▶ **Document section**:
----------
The Shangla suicide attack is the fourth major strike in Pakistan this week. On Oct. 5, a suicide bomber killed five UN workers in an attack at the World Food Program office in Islamabad. On Oct. 9, a suicide bomber killed 49 civilians in an attack at a bazaar in Peshawar. On Oct. 10, an assault team attacked the Army General Headquarters and took 42 security personnel captive. Eleven soldiers were killed, including a brigadier general and a lieutenant colonel, along with nine members of the assault team; and 39 hostages were freed.

Today’s attack in Shangla is the latest in a region the military recently proclaimed to be cleared of the Taliban. Earlier this year, the military launched an offensive against Taliban forces led by Mullah Fazlullah, the radical leader of the Taliban in Swat and the surrounding districts of Dir, Buner, and Shangla. Six of the 21 top Taliban leaders wanted by the government have been killed or captured, but Fazlullah and some key military commanders are still on the loose.
----------
[Dataset excerpt]
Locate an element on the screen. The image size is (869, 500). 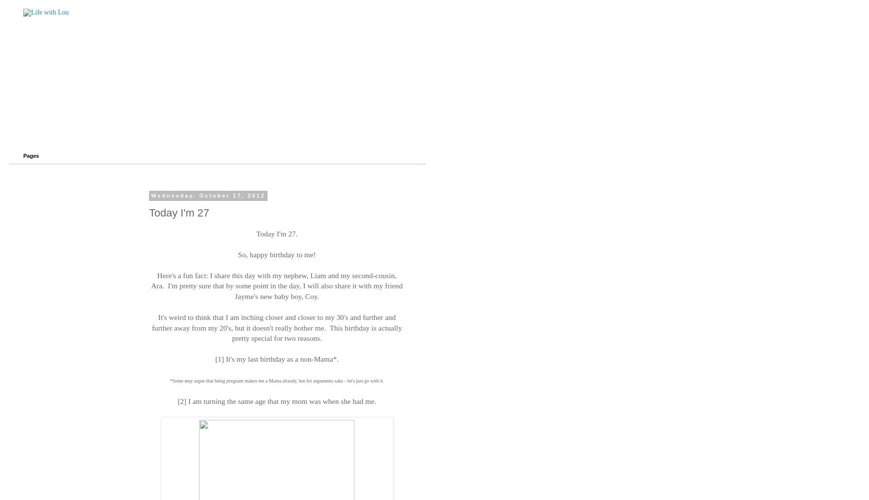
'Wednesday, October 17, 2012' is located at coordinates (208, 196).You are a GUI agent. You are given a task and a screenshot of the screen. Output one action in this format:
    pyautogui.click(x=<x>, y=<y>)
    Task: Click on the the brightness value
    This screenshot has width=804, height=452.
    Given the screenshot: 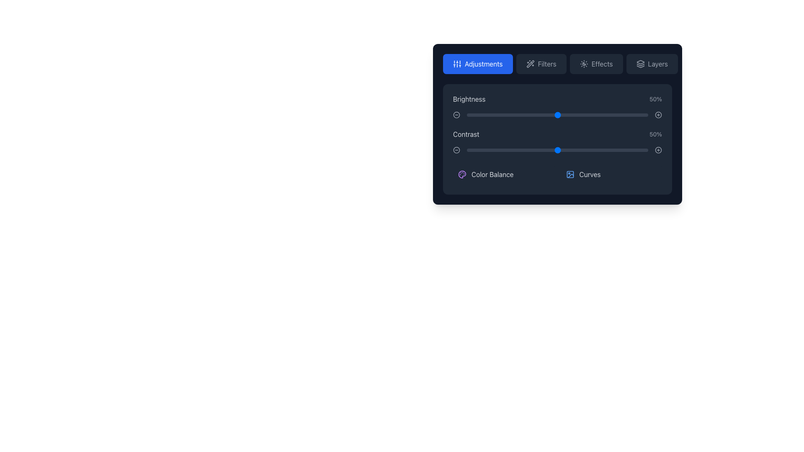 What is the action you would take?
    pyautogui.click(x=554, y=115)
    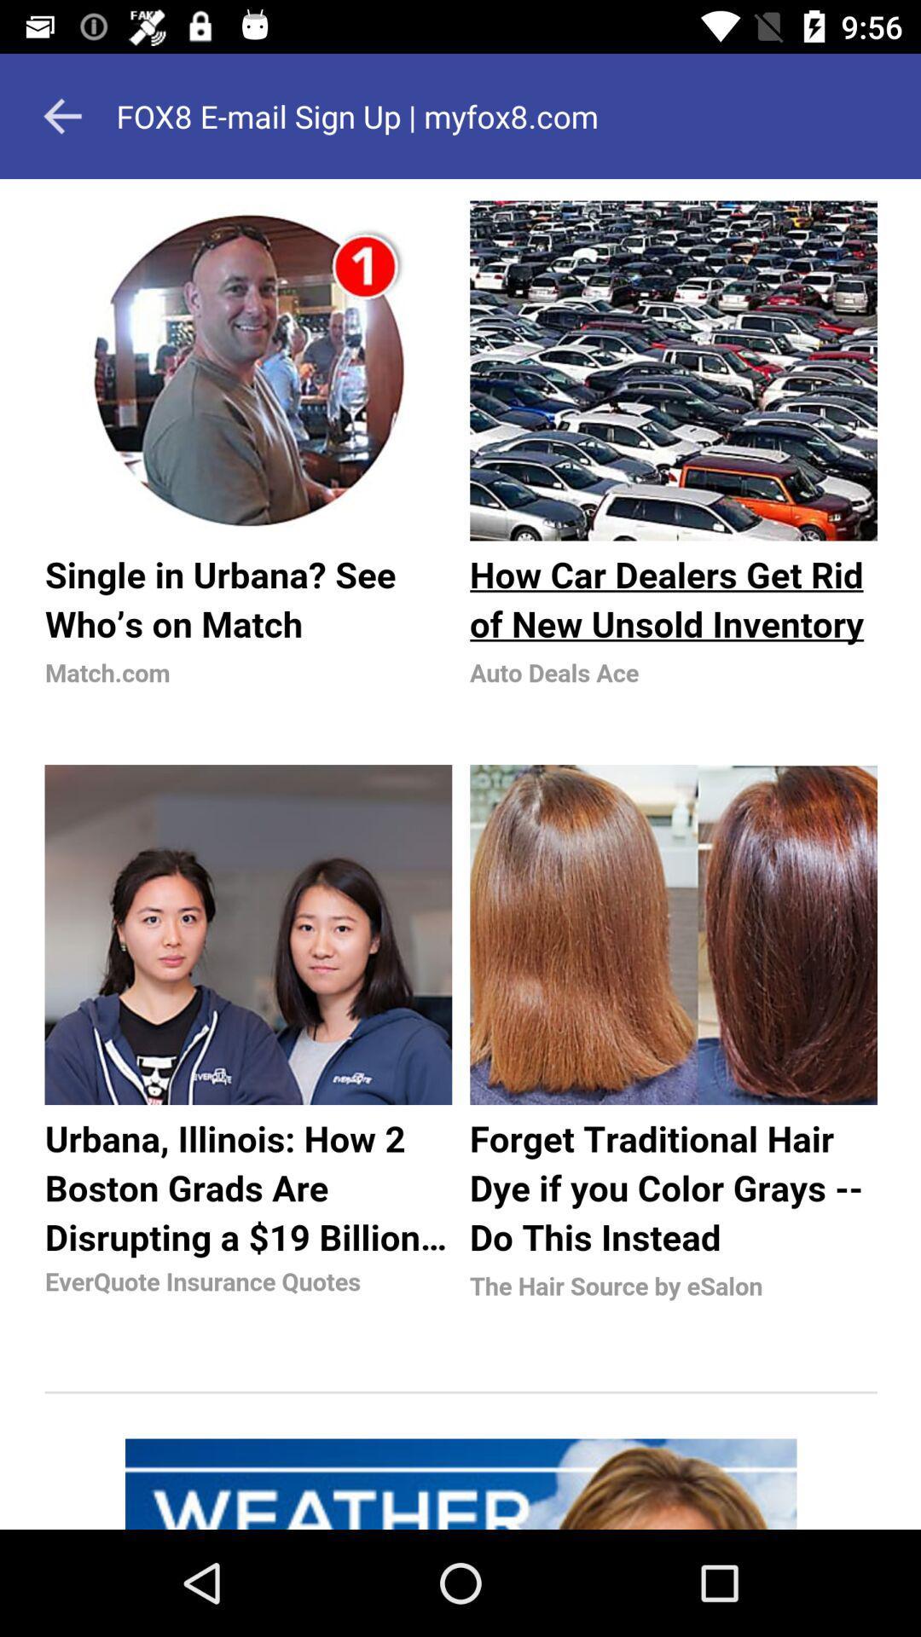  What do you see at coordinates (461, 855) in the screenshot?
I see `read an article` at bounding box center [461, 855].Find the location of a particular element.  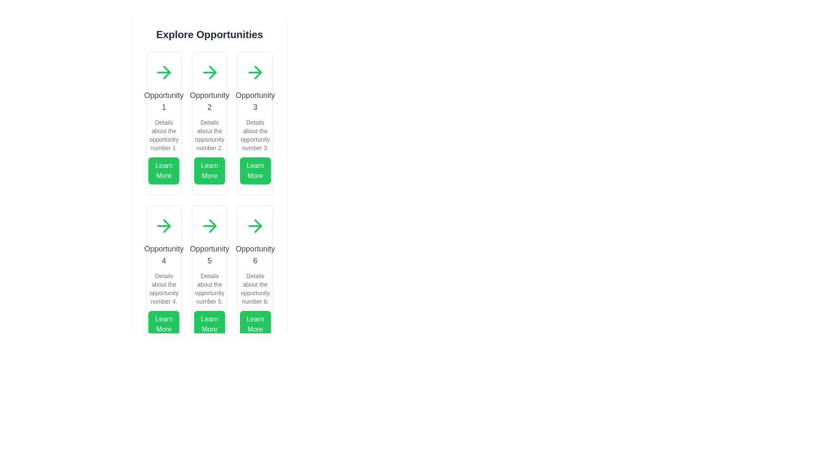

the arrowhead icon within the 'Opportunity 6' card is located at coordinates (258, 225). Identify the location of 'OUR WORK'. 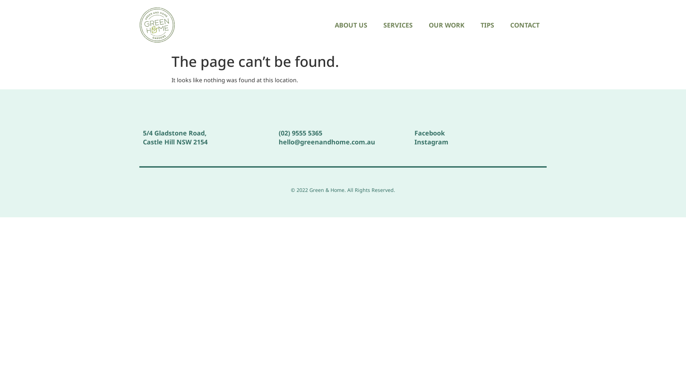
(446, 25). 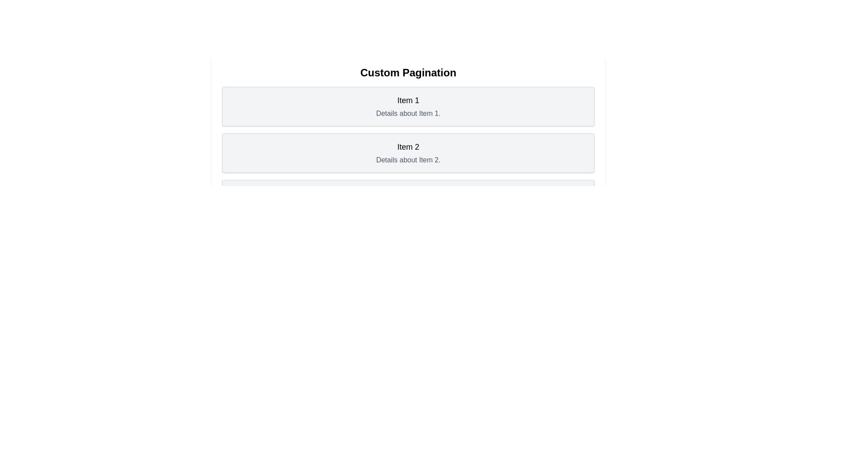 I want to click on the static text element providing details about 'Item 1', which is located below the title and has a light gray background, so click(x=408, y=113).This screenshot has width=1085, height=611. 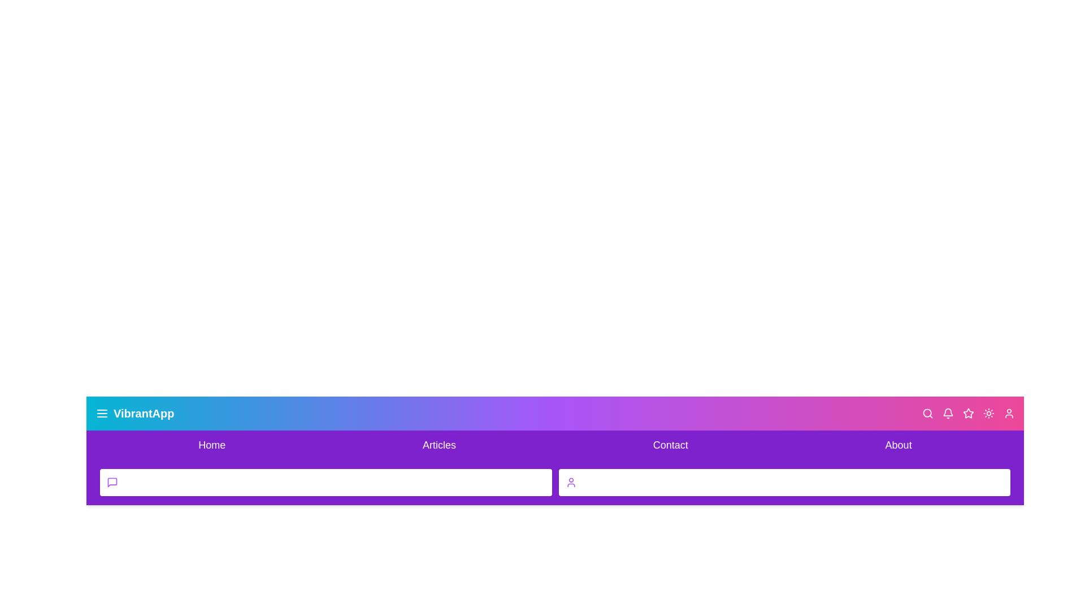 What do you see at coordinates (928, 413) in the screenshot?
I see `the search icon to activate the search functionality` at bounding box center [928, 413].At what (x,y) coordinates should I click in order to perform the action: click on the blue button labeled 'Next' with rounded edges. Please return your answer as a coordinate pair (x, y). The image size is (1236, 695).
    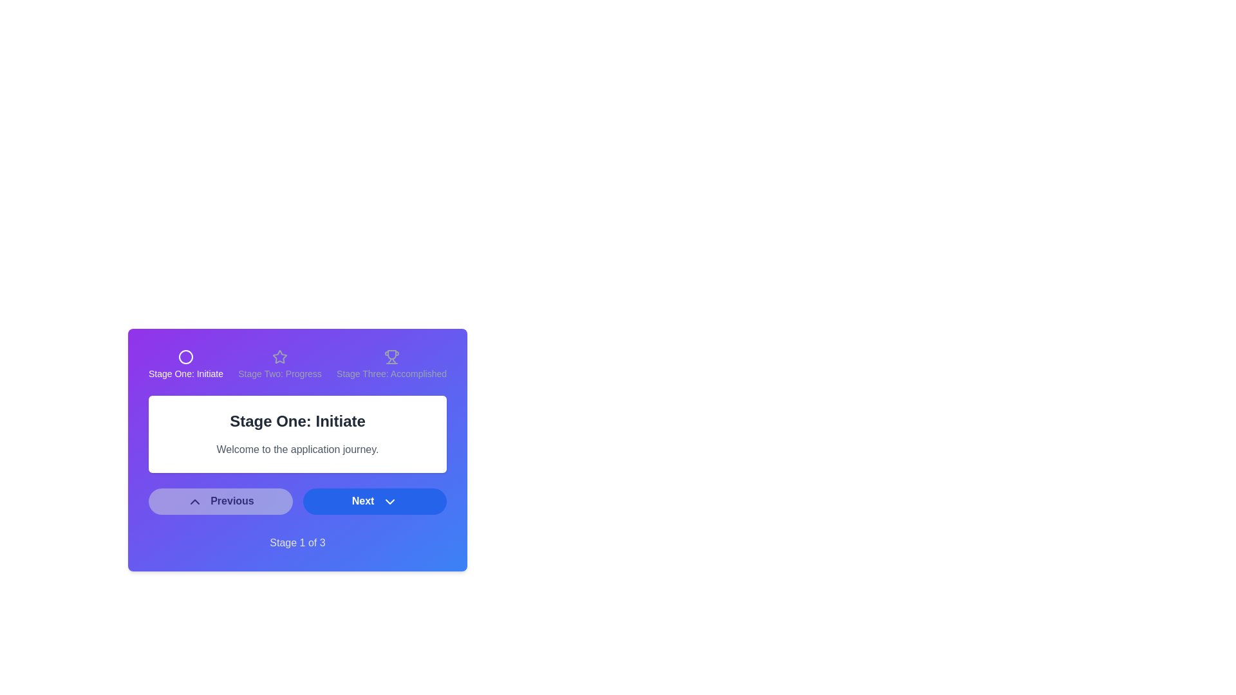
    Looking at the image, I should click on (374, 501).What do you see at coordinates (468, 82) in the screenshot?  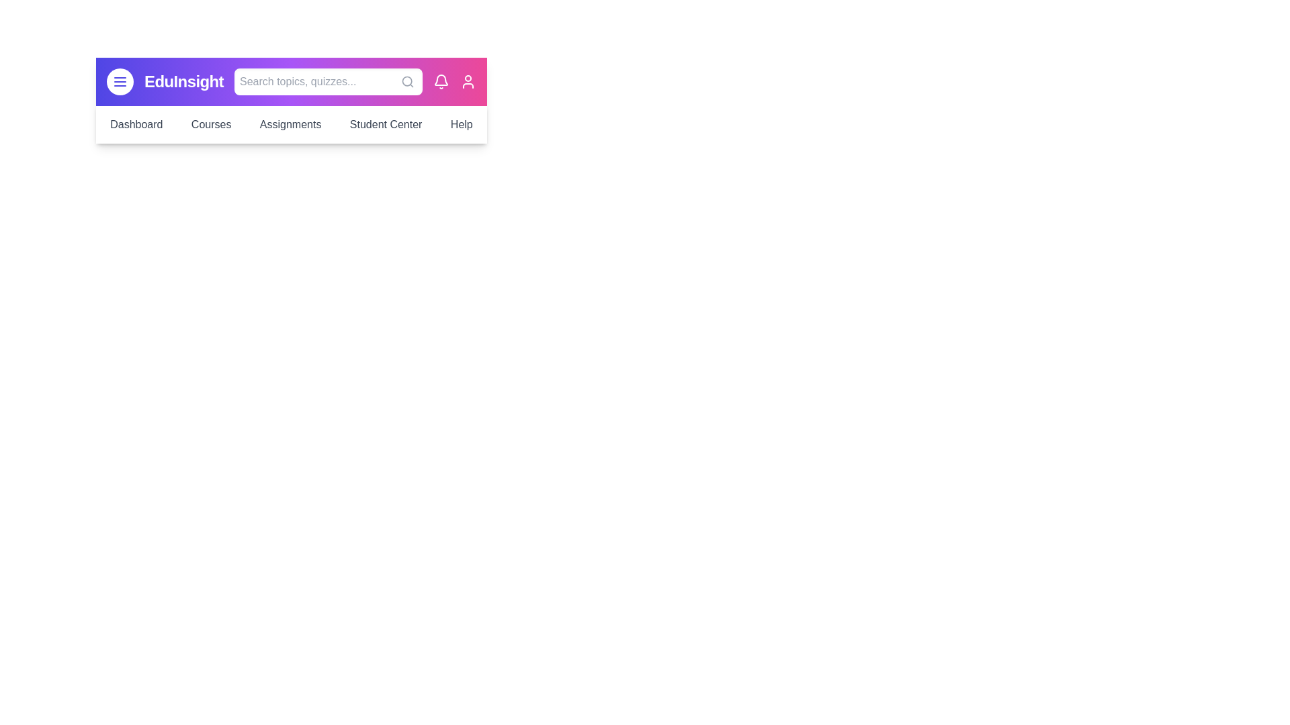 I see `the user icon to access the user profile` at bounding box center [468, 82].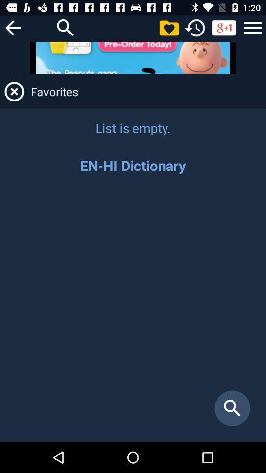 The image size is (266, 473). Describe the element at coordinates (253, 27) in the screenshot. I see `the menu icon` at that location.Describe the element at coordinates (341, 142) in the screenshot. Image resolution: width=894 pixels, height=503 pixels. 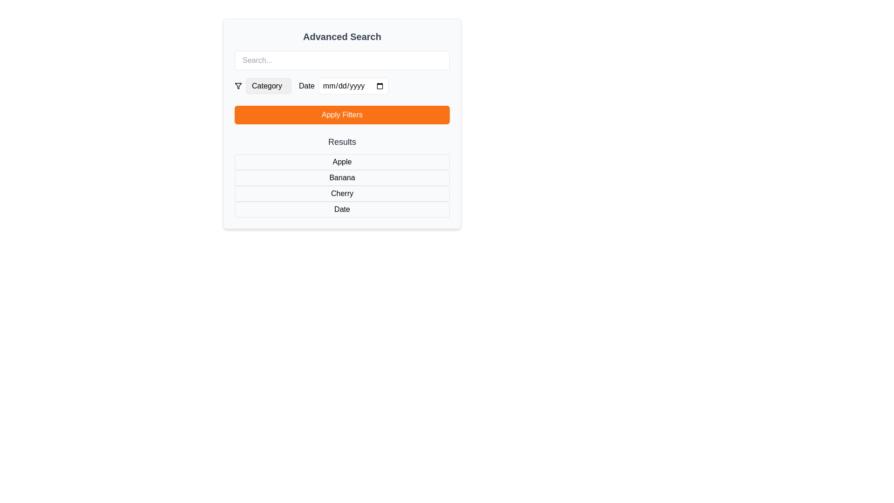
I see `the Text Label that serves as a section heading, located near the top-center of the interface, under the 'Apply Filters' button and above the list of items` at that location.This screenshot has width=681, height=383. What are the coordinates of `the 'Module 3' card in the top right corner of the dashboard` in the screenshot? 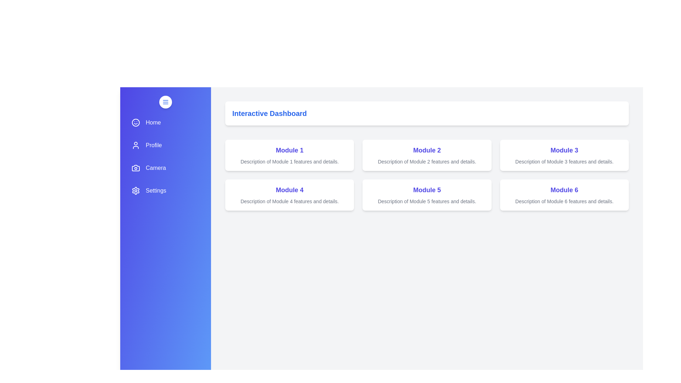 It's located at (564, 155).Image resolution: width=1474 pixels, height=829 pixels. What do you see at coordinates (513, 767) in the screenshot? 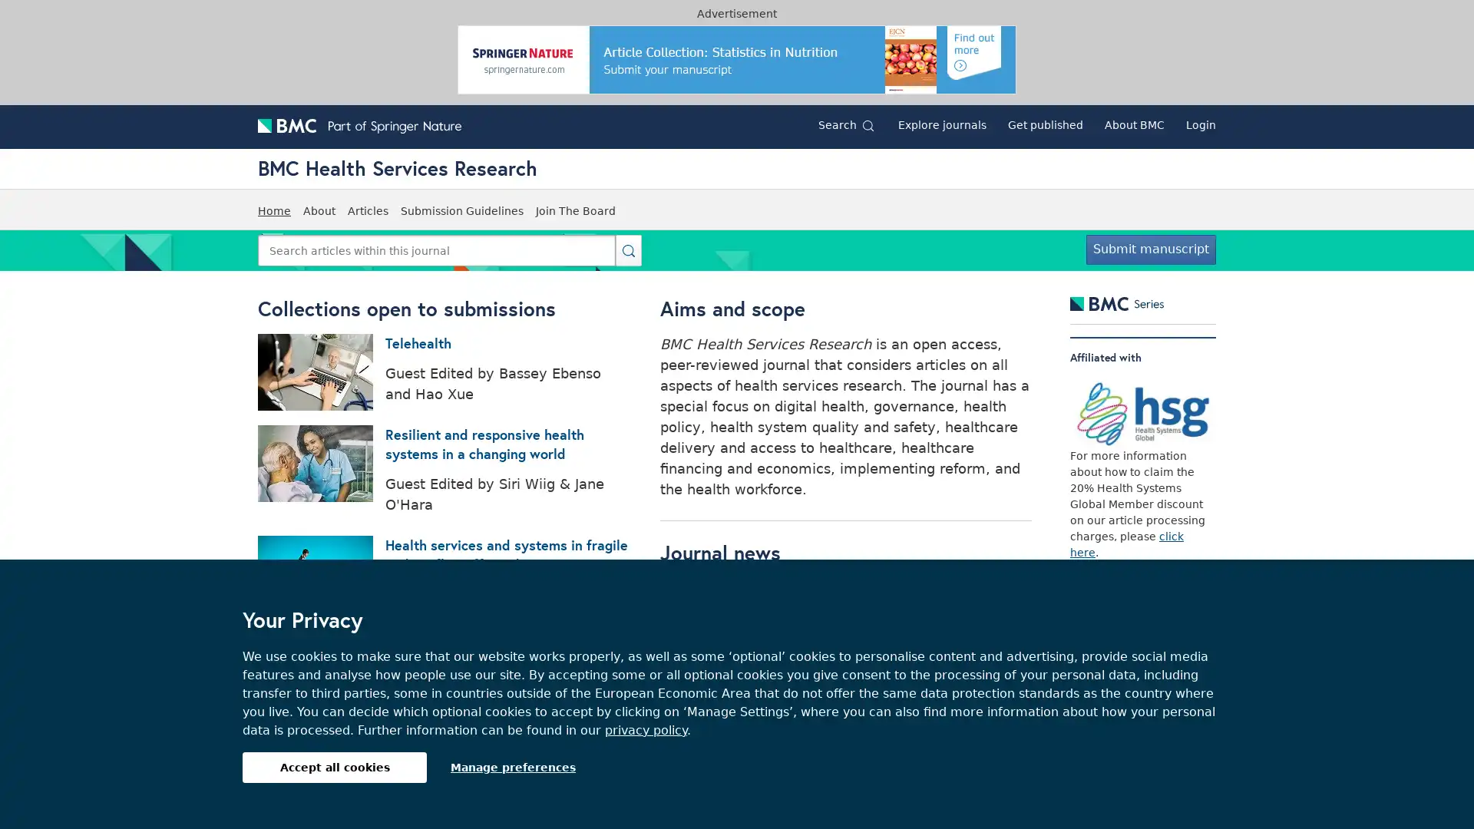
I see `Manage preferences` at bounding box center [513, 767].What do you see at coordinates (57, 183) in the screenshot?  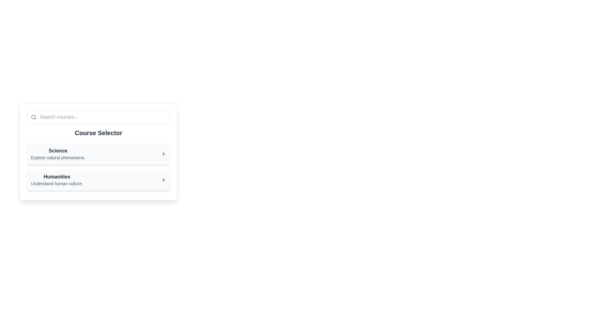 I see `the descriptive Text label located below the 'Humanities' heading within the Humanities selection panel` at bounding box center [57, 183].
----------
▶ **Tasks to perform**:
a – From the passage on the attacks in Pakistan, reproduce the section that begins at the words "The Shangla suicide" and stops after "hostages were freed.", swapping "assault team" for "attack squad" throughout.
b – According to the passage on the attacks in Pakistan, how many of the 21 top Taliban leaders wanted by the government have been killed or captured?
These rows come from a separate source.

▶ **Task-by-task solutions**:
a –
The Shangla suicide attack is the fourth major strike in Pakistan this week. On Oct. 5, a suicide bomber killed five UN workers in an attack at the World Food Program office in Islamabad. On Oct. 9, a suicide bomber killed 49 civilians in an attack at a bazaar in Peshawar. On Oct. 10, an attack squad attacked the Army General Headquarters and took 42 security personnel captive. Eleven soldiers were killed, including a brigadier general and a lieutenant colonel, along with nine members of the attack squad; and 39 hostages were freed.

b – Six